DIRECTIVE. Return each line of the material below as one string in a JSON list, skipping blank lines.

RECORDS FOR PROCESSING.
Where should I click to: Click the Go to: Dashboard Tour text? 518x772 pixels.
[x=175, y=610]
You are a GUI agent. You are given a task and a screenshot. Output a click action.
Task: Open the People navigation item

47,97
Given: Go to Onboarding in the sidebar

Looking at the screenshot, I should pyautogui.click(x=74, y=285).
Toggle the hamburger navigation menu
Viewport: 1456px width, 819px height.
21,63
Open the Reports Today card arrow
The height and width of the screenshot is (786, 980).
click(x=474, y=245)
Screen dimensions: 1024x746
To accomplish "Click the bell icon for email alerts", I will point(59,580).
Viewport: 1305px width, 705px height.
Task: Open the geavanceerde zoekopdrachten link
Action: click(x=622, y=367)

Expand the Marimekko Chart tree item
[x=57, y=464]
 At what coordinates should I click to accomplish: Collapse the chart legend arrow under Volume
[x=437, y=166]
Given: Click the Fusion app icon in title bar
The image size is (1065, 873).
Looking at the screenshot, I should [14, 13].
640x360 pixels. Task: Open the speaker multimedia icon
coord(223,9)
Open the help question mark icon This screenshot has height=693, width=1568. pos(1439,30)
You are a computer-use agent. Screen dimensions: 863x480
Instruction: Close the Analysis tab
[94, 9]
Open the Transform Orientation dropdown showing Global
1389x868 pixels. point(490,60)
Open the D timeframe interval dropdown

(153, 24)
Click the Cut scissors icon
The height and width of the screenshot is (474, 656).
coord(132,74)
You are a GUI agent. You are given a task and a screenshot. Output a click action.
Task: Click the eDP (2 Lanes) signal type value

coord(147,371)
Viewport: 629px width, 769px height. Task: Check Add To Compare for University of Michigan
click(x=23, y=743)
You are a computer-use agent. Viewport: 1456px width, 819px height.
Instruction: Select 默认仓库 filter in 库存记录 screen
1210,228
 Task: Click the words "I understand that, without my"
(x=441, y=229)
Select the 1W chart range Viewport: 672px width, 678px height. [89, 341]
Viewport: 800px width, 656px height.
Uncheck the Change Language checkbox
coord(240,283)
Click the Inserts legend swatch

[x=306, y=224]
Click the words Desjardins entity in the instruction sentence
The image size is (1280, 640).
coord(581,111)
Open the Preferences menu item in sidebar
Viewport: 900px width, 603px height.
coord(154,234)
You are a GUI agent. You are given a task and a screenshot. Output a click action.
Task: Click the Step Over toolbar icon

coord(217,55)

CORRECT OUTPUT.
[
  "Where should I click to: Click the Go to: Dashboard Tour text? 518x772 pixels.",
  "[x=175, y=610]",
  "You are a GUI agent. You are given a task and a screenshot. Output a click action.",
  "Task: Open the People navigation item",
  "47,97",
  "Given: Go to Onboarding in the sidebar",
  "Looking at the screenshot, I should pyautogui.click(x=74, y=285).",
  "Toggle the hamburger navigation menu",
  "Viewport: 1456px width, 819px height.",
  "21,63",
  "Open the Reports Today card arrow",
  "The height and width of the screenshot is (786, 980).",
  "click(x=474, y=245)",
  "Screen dimensions: 1024x746",
  "To accomplish \"Click the bell icon for email alerts\", I will point(59,580).",
  "Viewport: 1305px width, 705px height.",
  "Task: Open the geavanceerde zoekopdrachten link",
  "Action: click(x=622, y=367)",
  "Expand the Marimekko Chart tree item",
  "[x=57, y=464]",
  " At what coordinates should I click to accomplish: Collapse the chart legend arrow under Volume",
  "[x=437, y=166]",
  "Given: Click the Fusion app icon in title bar",
  "The image size is (1065, 873).",
  "Looking at the screenshot, I should [14, 13].",
  "640x360 pixels. Task: Open the speaker multimedia icon",
  "coord(223,9)",
  "Open the help question mark icon This screenshot has height=693, width=1568. pos(1439,30)",
  "You are a computer-use agent. Screen dimensions: 863x480",
  "Instruction: Close the Analysis tab",
  "[94, 9]",
  "Open the Transform Orientation dropdown showing Global",
  "1389x868 pixels. point(490,60)",
  "Open the D timeframe interval dropdown",
  "(153, 24)",
  "Click the Cut scissors icon",
  "The height and width of the screenshot is (474, 656).",
  "coord(132,74)",
  "You are a GUI agent. You are given a task and a screenshot. Output a click action.",
  "Task: Click the eDP (2 Lanes) signal type value",
  "coord(147,371)",
  "Viewport: 629px width, 769px height. Task: Check Add To Compare for University of Michigan",
  "click(x=23, y=743)",
  "You are a computer-use agent. Viewport: 1456px width, 819px height.",
  "Instruction: Select 默认仓库 filter in 库存记录 screen",
  "1210,228",
  " Task: Click the words \"I understand that, without my\"",
  "(x=441, y=229)",
  "Select the 1W chart range Viewport: 672px width, 678px height. [89, 341]",
  "Viewport: 800px width, 656px height.",
  "Uncheck the Change Language checkbox",
  "coord(240,283)",
  "Click the Inserts legend swatch",
  "[x=306, y=224]",
  "Click the words Desjardins entity in the instruction sentence",
  "The image size is (1280, 640).",
  "coord(581,111)",
  "Open the Preferences menu item in sidebar",
  "Viewport: 900px width, 603px height.",
  "coord(154,234)",
  "You are a GUI agent. You are given a task and a screenshot. Output a click action.",
  "Task: Click the Step Over toolbar icon",
  "coord(217,55)"
]